A general assessment is done to look for signs of toxicity (eg, lethargy, confusion, agitation). A complete physical examination, including pelvic examination, is done to check for findings suggesting serious or potentially life-threatening causes of nausea and vomiting (see Relevant Physical Examination Findings in a Pregnant Patient With Vomiting).
Relevant Physical Examination Findings in a Pregnant Patient With Vomiting
Distinguishing pregnancy-related vomiting from vomiting due to other causes is important. Clinical manifestations help (see Some Causes of Nausea and Vomiting During Early Pregnancy).
Vomiting is less likely to be due to pregnancy if it begins after the 1st trimester or is accompanied by abdominal pain, diarrhea, or both. Abdominal tenderness may suggest acute abdomen. Meningismus, neurologic abnormalities, or both suggest a neurologic cause.
Vomiting is more likely to be due to pregnancy if it begins during the 1st trimester, it lasts or recurs over several days to weeks, abdominal pain is absent, and there are no symptoms or signs involving other organ systems.
If vomiting appears to be pregnancy-related and is severe (ie, frequent, prolonged, accompanied by dehydration), hyperemesis gravidarum and hydatidiform mole should be considered.
Patients with significant vomiting, signs of dehydration, or both usually require testing. If hyperemesis gravidarum is suspected, urine ketones are measured; if symptoms are particularly severe or persistent, serum electrolytes are measured. If fetal heart sounds are not clearly audible or detected by fetal Doppler, pelvic ultrasonography should be done to rule out hydatidiform mole. Other tests are done based on clinically suspected nonobstetric disorders (see Some Causes of Nausea and Vomiting During Early Pregnancy).
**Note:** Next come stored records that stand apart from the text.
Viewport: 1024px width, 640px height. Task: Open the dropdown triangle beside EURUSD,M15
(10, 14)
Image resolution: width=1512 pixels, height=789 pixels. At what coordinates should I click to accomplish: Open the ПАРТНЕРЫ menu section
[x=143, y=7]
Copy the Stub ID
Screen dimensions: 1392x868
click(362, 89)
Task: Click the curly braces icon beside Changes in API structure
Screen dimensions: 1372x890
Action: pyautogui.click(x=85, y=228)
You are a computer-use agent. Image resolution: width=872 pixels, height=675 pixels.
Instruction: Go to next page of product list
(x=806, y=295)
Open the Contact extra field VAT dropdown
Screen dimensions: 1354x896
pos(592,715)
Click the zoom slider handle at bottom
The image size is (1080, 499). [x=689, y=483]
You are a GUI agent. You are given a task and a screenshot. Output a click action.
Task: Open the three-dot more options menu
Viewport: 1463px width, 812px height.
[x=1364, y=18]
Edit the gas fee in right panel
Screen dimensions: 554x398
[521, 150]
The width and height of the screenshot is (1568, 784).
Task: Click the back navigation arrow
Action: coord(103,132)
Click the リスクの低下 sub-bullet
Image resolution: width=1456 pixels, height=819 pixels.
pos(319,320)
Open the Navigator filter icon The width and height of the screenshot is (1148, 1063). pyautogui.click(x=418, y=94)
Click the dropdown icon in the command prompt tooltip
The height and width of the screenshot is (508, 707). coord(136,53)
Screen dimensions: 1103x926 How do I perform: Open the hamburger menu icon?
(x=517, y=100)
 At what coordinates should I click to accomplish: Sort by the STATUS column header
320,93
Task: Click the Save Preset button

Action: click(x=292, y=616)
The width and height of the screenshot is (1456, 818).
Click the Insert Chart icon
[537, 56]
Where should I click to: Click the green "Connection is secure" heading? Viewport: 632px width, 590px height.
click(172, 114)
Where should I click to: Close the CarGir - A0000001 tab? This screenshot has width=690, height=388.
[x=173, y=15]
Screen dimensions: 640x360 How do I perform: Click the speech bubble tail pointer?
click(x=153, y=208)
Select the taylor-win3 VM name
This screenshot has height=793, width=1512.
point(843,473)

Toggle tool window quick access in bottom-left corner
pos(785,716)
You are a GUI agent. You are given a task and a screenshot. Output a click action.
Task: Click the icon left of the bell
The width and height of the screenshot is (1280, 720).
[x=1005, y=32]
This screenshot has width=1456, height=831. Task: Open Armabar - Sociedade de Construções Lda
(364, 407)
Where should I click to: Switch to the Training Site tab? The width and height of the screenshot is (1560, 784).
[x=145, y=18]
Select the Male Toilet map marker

Pregnancy-induced vomiting may be relieved by drinking or eating frequently (5 or 6 small meals/day), but only bland foods (eg, crackers, soft drinks, BRAT diet [bananas, rice, applesauce, dry toast]) should be eaten. Eating before rising may help. If dehydration (eg, due to hyperemesis gravidarum) is suspected, 1 to 2 L of normal saline or Ringer’s lactate is given IV, and any identified electrolyte abnormalities are corrected.
Certain drugs (see Suggested Drugs for Nausea and Vomiting During Early Pregnancy) can be used to relieve nausea and vomiting during the 1st trimester without evidence of adverse effects on the fetus.
Vitamin B 6 is used as monotherapy; other drugs are added if symptoms are not relieved.
Ginger (eg, ginger capsules 250 mg po tid or qid, ginger lollipops), acupuncture, motion sickness bands, and hypnosis may help, as may switching from prenatal vitamins to a children’s chewable vitamin with folate.